Solusi jangka panjang seperti pembangunan jalur khusus untuk kendaraan angkutan barang yang menuju maupun keluar dari terminal dan juga akses jalan langsung menuju maupun keluar terminal sudah dirancang, akan tetapi pemerintah dihadapkan dengan nilai investasi yang sangat besar sehingga solusi tersebut belum di implementasikan secara maksimal, sedangkan operator terminal dan juga otoritas terminal dituntut untuk bisa bertanggung jawab atas kelancaran arus barang dan logistik di pelabuhan. Solusi jangka pendek yang bisa dilakukan yang dapat dilakukan oleh operator terminal saat ini salah satunya dengan melakukan kolaborasi ataupun kerjasama dalam bentuk pemanfaatan sarana dan prasarana dengan terminal terdekatnya. Hal tersebut selain dapat membantu mengurai kemacetan lalu lintas pada daerah sekitar terminal namun juga bisa mengoptimalkan sumber daya yang dimiliki oleh terminal.
Sumber daya yang dimiliki terminal merupakan faktor penentu dalam memberikan pelayanan kepada shipping lines.
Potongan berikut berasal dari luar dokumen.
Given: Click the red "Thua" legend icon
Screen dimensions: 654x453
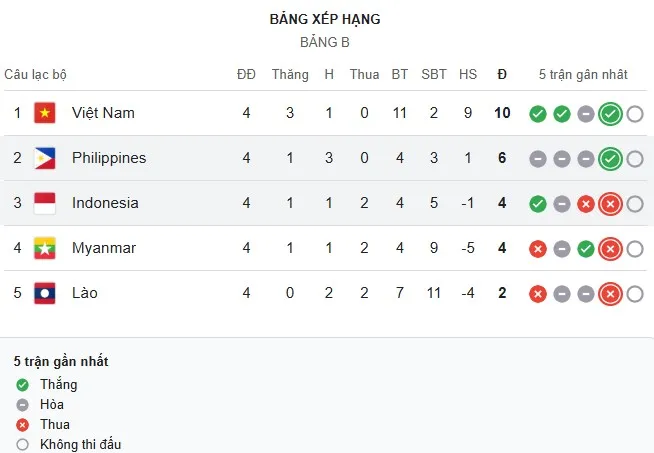Looking at the screenshot, I should click(x=22, y=425).
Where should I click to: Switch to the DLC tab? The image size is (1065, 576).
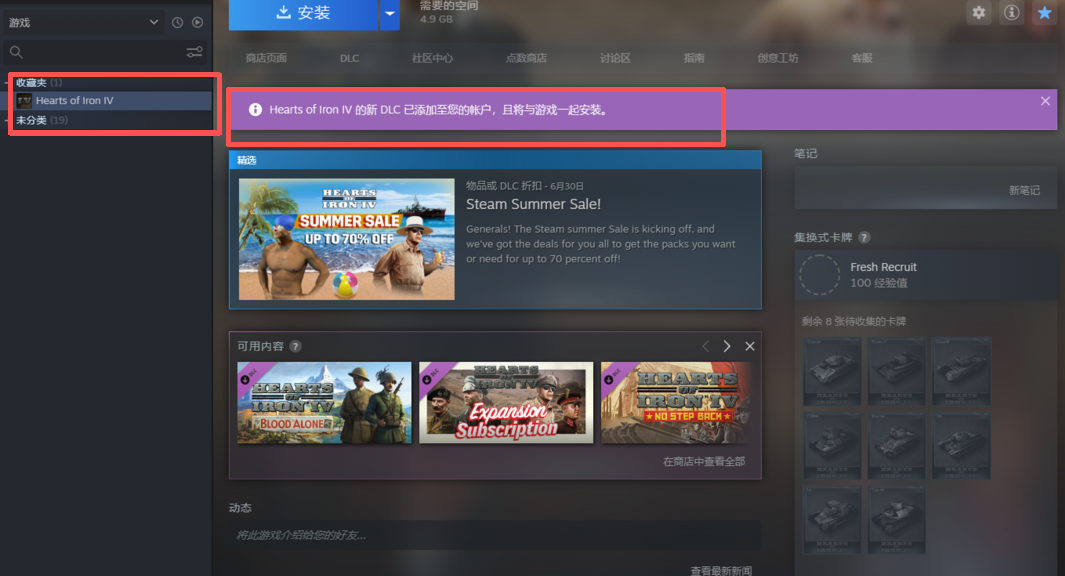349,58
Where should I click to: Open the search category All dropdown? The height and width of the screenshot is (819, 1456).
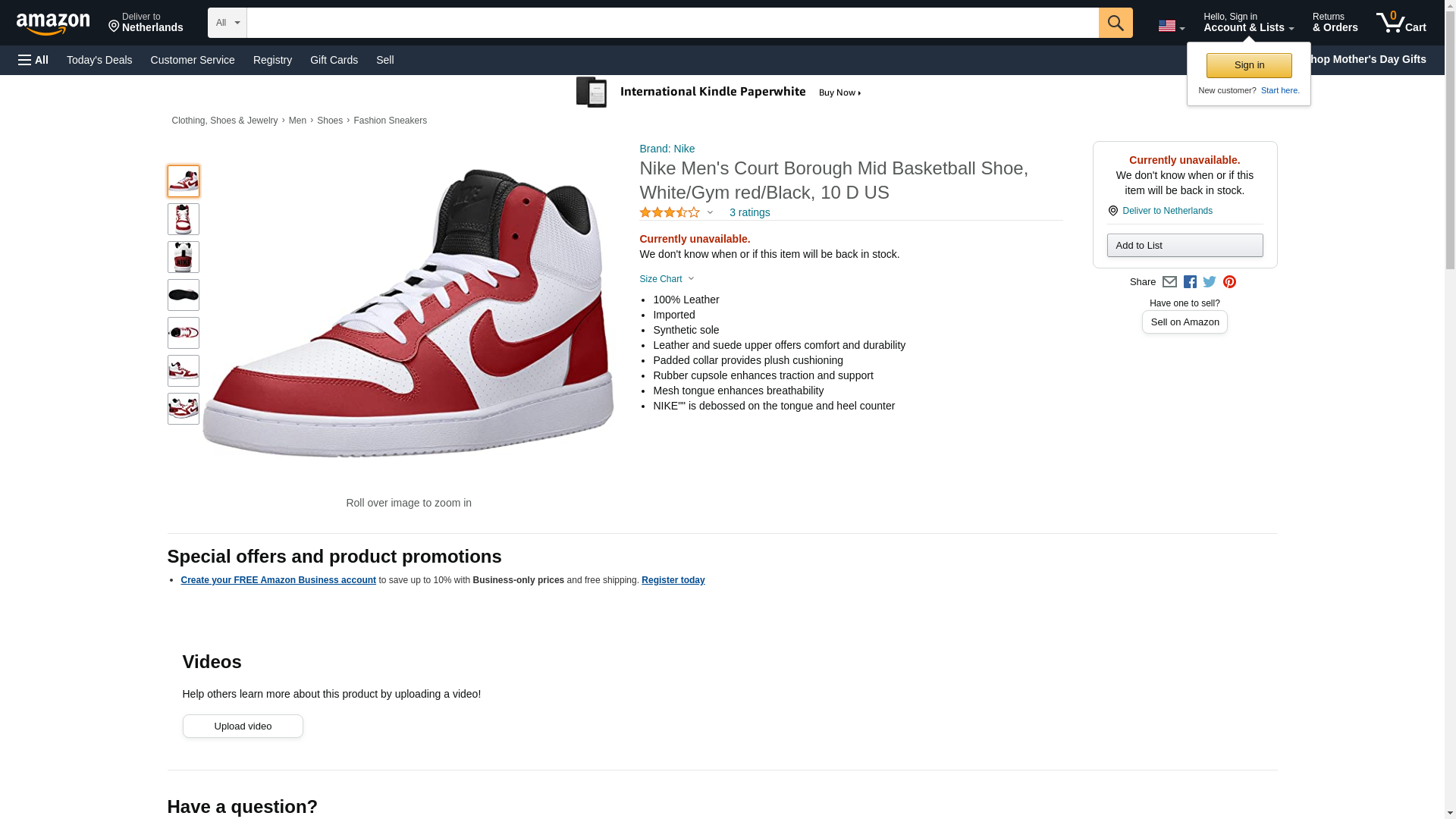coord(227,23)
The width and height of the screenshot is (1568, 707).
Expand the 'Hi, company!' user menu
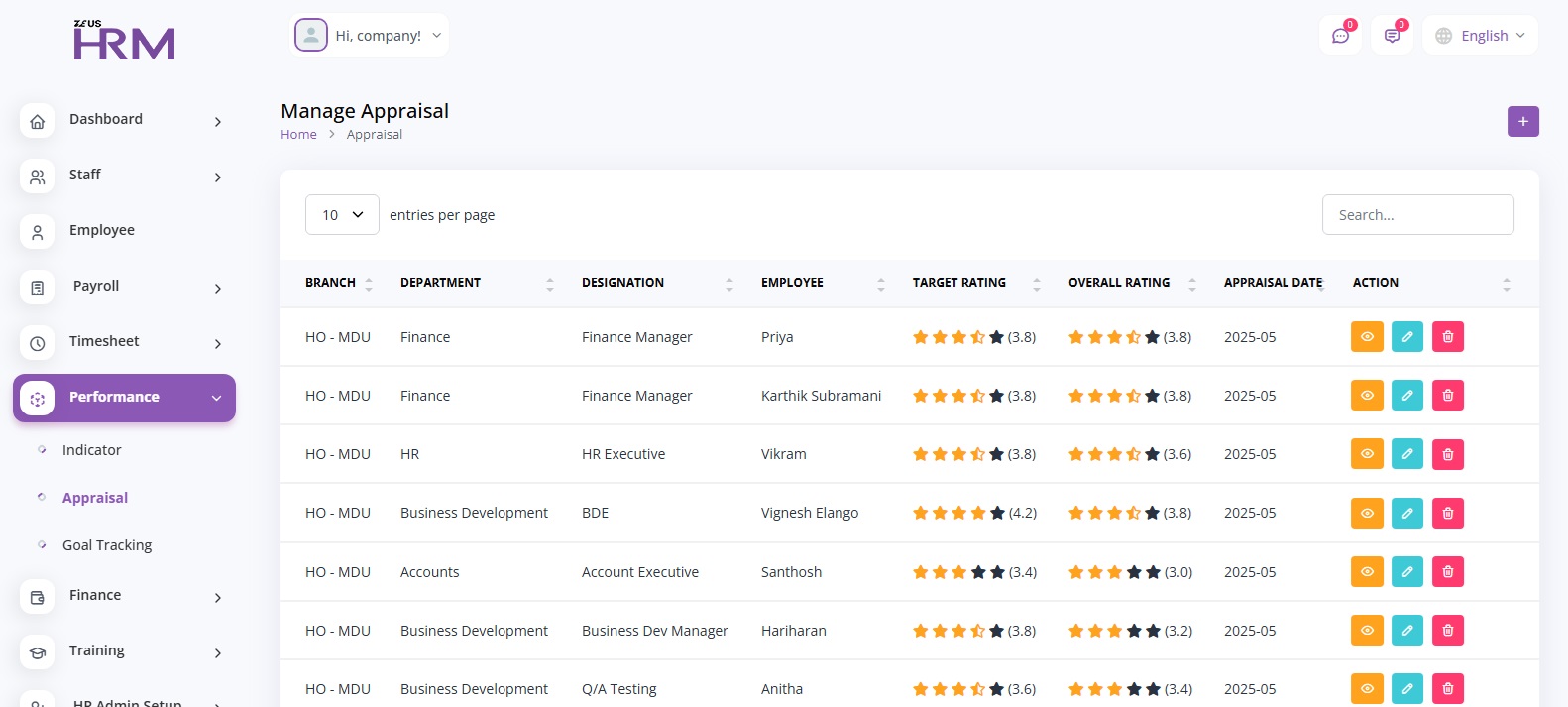[x=370, y=36]
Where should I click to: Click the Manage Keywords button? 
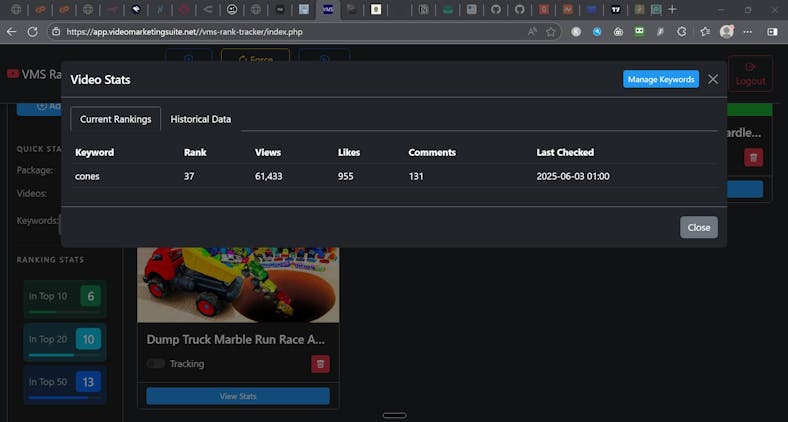click(x=661, y=79)
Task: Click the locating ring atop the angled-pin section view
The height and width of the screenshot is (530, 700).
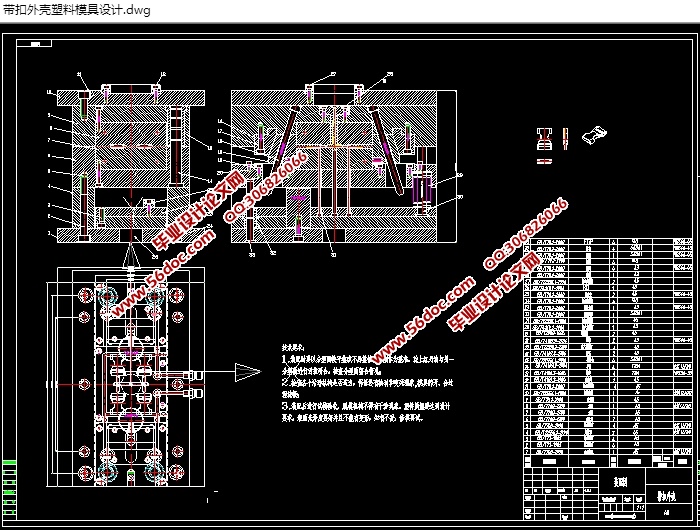Action: tap(333, 86)
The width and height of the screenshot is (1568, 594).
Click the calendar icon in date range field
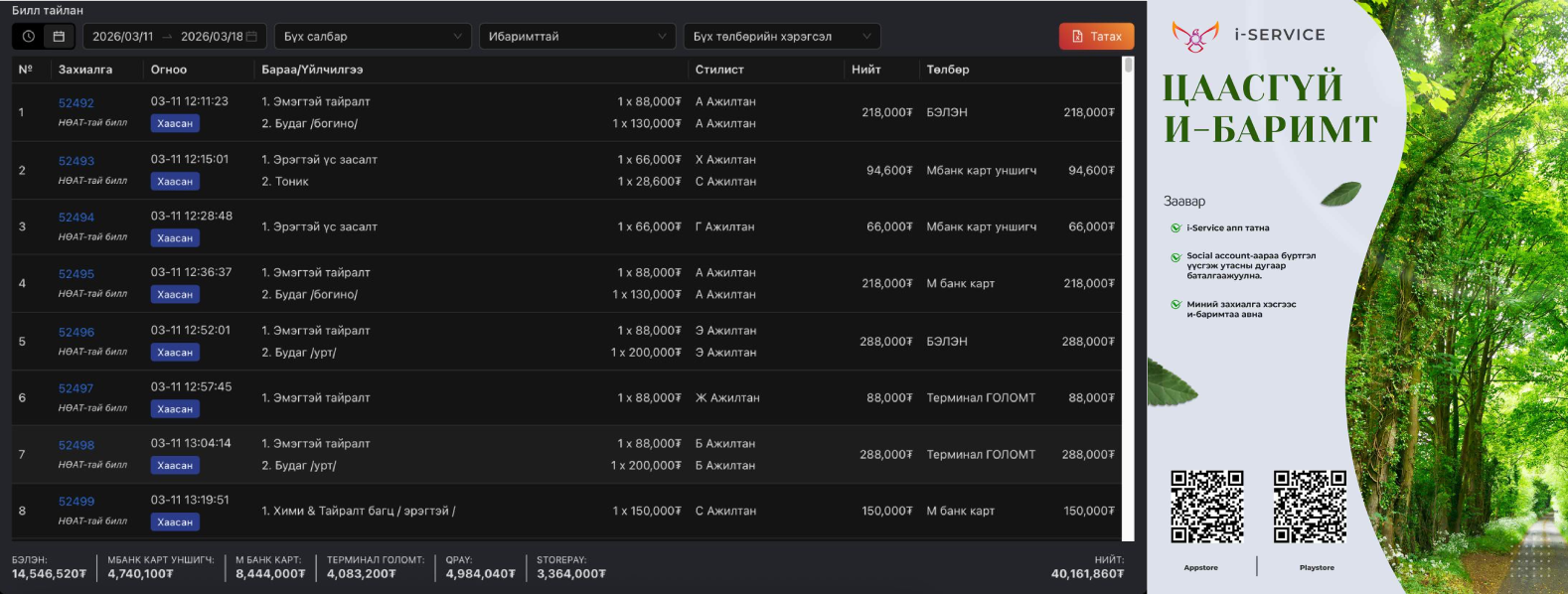tap(251, 37)
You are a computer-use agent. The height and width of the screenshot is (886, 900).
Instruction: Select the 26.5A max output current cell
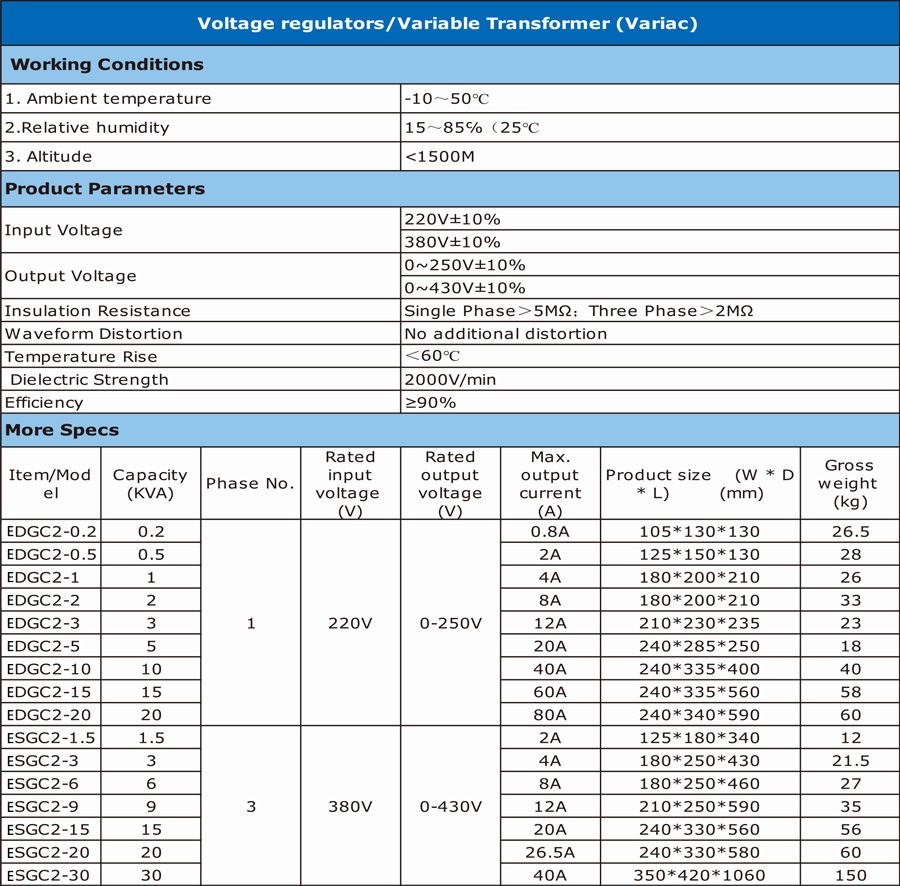coord(550,852)
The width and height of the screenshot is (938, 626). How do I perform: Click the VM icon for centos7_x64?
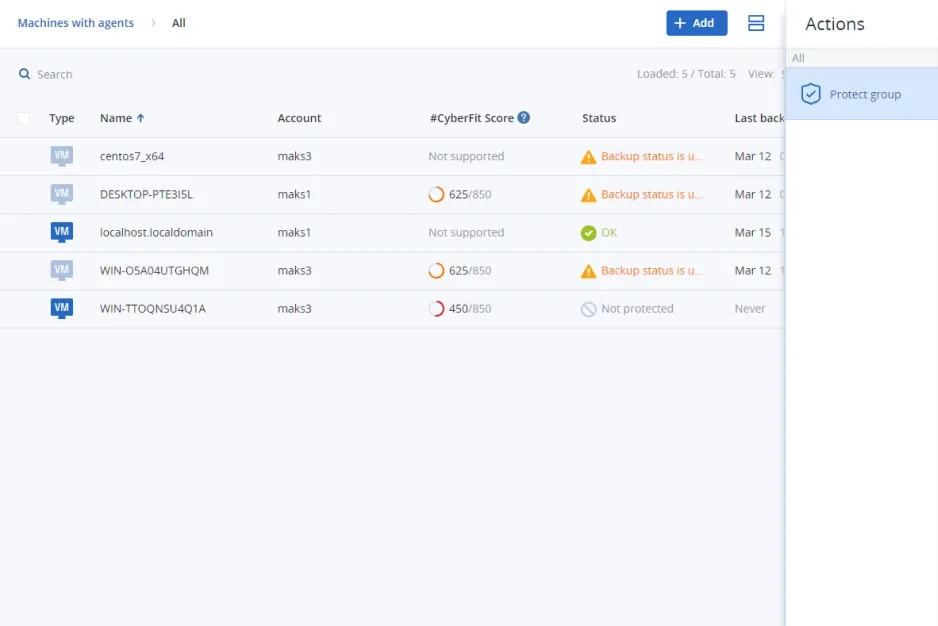62,156
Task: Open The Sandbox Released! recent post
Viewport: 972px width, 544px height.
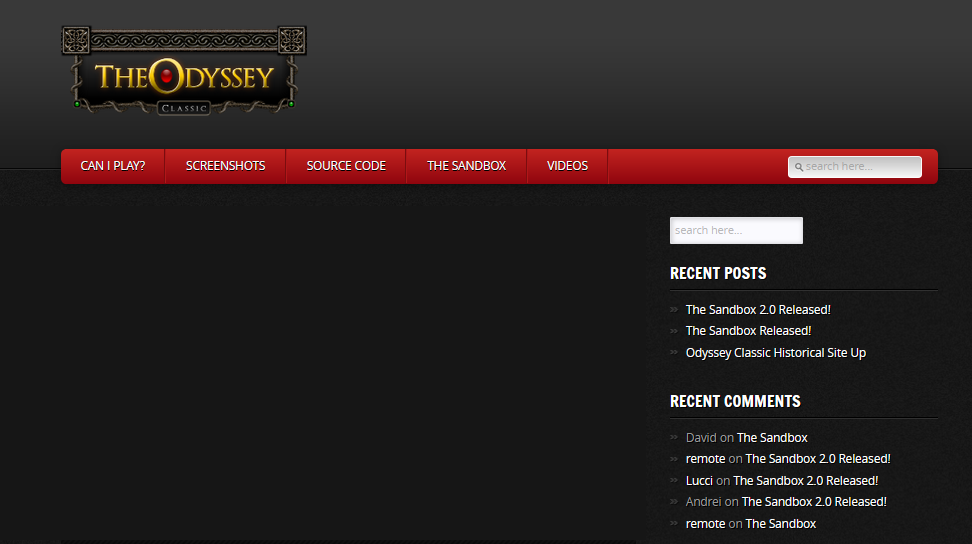Action: [748, 331]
Sumber daya utama terdiri dari dermaga, quay crane, RTG (rubber tire gantry), straddle carrier atau internal transport vehicle, container yard, serta peralatan pendukung lainnya. Indikator yang digunakan untuk menilai efektivitas dan efisiensi pelayanan kapal diantaranya ditentukan oleh waktu yang dibutuhkan kapal berada di pelabuhan untuk melakukan proses bongkar muat (waktu handling, waktu delay atau idle, dan waktu menunggu)(Budipriyanto, 2018).
Keterkaitan yang erat antara alokasi tempat berlabuh, penugasan crane dermaga, dan juga alokasi tempat penumpukan sementara pada bagian landside. Berdasarkan sumber daya yang dimiliki oleh terminal dengan mempertimbangkan potensi sumber daya yang dimiliki oleh terminal lain atau terdekatnya untuk meningkatkan kapasitas internalnya melalui kerjasama atau kolaborasi dengan terminal lain. Kolaborasi memungkinkan perusahaan untuk berbagi sumber daya dan kemampuan untuk menciptakan hasil yang saling menguntungkan (Tongzon et al., 2009; Bahinipati & Deshmukh, 2012; Lin et al., 2013).
3 Mei 2023
Referensi:
Bahinipati, B. K., & Deshmukh, S. G., (2012), “Vertical Collaboration in the Semiconductor Industry: A Decision Framework for Supply Chain Relationships Q”, Computers & Industrial Engineering, 62(2), 504–526.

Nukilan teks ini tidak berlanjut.